- Broadway promotional poster
- Written by: Rob Madge
- Music by: Rob Madge Pippa Cleary

Premiere
- Date: 17 June 2021
- Place: Turbine Theatre, London

= My Son's a Queer (But What Can You Do?) =

2021 one-person play

My Son's A Queer (But What Can You Do?) is a one-person biographical play by Rob Madge, with music composed by Pippa Cleary and lyrics by Madge and Cleary. The show revolves around Madge's childhood videos, and the shows they used to put on in their living room for their parents.

== Premise ==
Madge aims to re-create a childhood Disney parade they put on in their living room for their parents. The show uses a large video screen to play clips of Madge's childhood performances.

== Production history ==

=== Off-West End (2021) ===
The show made its world premiere at the Turbine Theatre on 17 June 2021 for a limited run until 3 July with Madge playing themself. The production was directed by Luke Sheppard and produced by Paul Taylor Mills. The show won the 2022 WhatsOnStage Award for Best Off-West End.
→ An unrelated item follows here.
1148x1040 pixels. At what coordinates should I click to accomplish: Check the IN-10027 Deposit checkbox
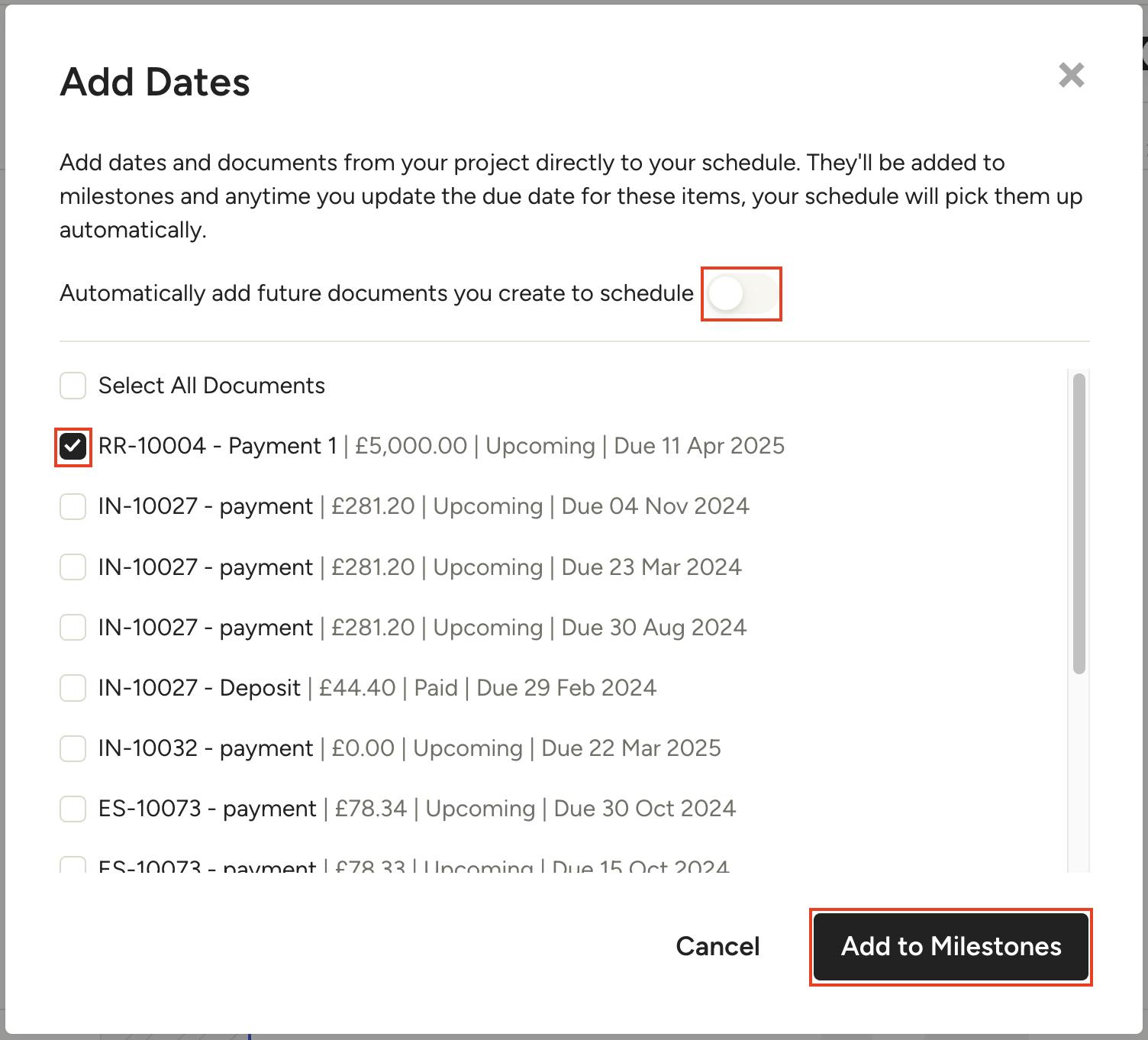tap(73, 688)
The playtext was published by Nick Hern Books.

=== 2021 Tour ===
Following its success at the Turbine, the show ran at the Edinburgh Fringe Festival at the Underbelly from 4 to 29 August with a run at Norwich Playhouse on 2 and 3 September 2021.

=== West End (2022, 2023, 2026) ===
During the Edinburgh run, it was announced that the show would transfer to the Garrick Theatre in London's West End from 21 October to 6 November 2022. The show later played another West End season at the Ambassadors Theatre from 25 January to 1 April 2023. The West End runs were nominated for the 2023 Laurence Olivier Award for Best Entertainment or Comedy Play. Madge won the Theatre Award at the 2023 Virgin Atlantic Attitude Awards and was a joint winner of the Best Creative West End Debut Award at The Stage Debut Awards in 2023 (as writer).
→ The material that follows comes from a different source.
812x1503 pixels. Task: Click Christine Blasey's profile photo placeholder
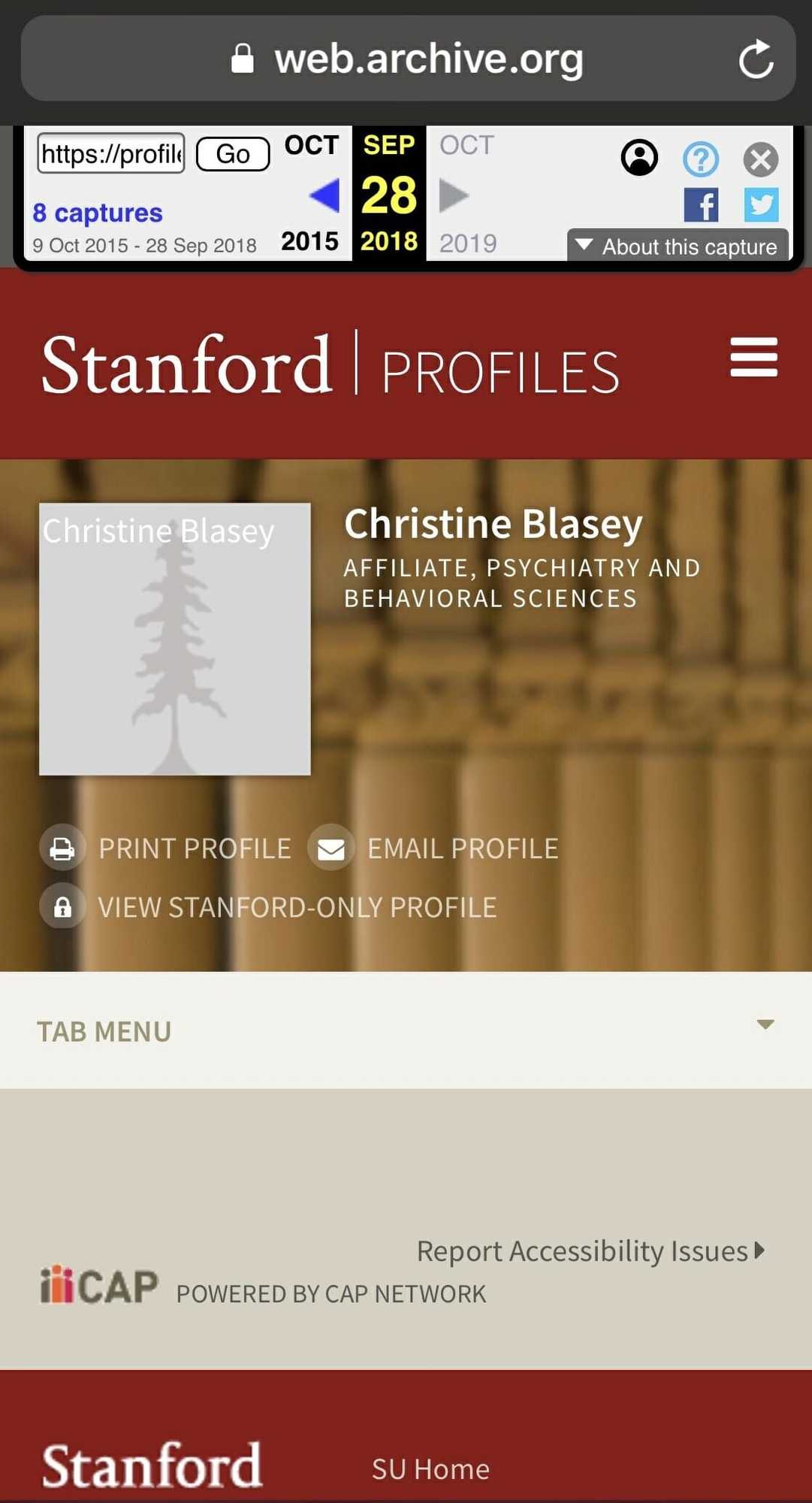coord(175,639)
The show is set to play a return run at the Apollo Theatre in September 2026.

=== Off-Broadway (2025) ===
The show was originally supposed to begin previews at the Lyceum Theatre on Broadway in February 2024, but the production was postponed and later cancelled due to concerns from the producers over its commercial viability. Instead, it played a limited run Off-Broadway at New York City Center from 12 to 15 June 2025.

=== UK tour (2024) ===
Following the postponement of the Broadway run, the show toured the UK beginning at the Curve, Leicester from 8 to 10 July 2024 before heading to Birmingham Hippodrome (11 to 13 July), Belgrade Theatre, Coventry (15 to 17 July), Liverpool Playhouse (18 to 20 July), Derby Theatre (22 to 24 July), McEwan Hall, Edinburgh (1 to 16 August) and HOME, Manchester (19 to 25 August).

== Songs ==
The following songs are sung by Madge during the performance with lyrics written by themself and Pippa Cleary and music by Cleary. An Original Cast Recording was released on 21 October 2022 by Westway Music;

- Anything Is Possible
- Yellow Dress
- Anything Is Possible (Reprise)
- Pied Piper
- Pieces of My Heart
- A Conversation with Dad #1: A Wool Wig
- We Will Be Loved Anyway
- A Conversation with Dad #2: Passing The Baton
- Finale
- Granny Grimble's Yellow Dress

== Rob Madge's Regards to Broadway ==
Rob Madge's Regards to Broadway was a new play with songs performed and written by Madge (accompanied by Pippa Cleary) in response to the postponement of the Broadway run of My Son's a Queer (But What Can You Do?). It was performed for one night only on the 26 May 2024 at the Garrick Theatre, London, however due to popular demand a matinee performance was added.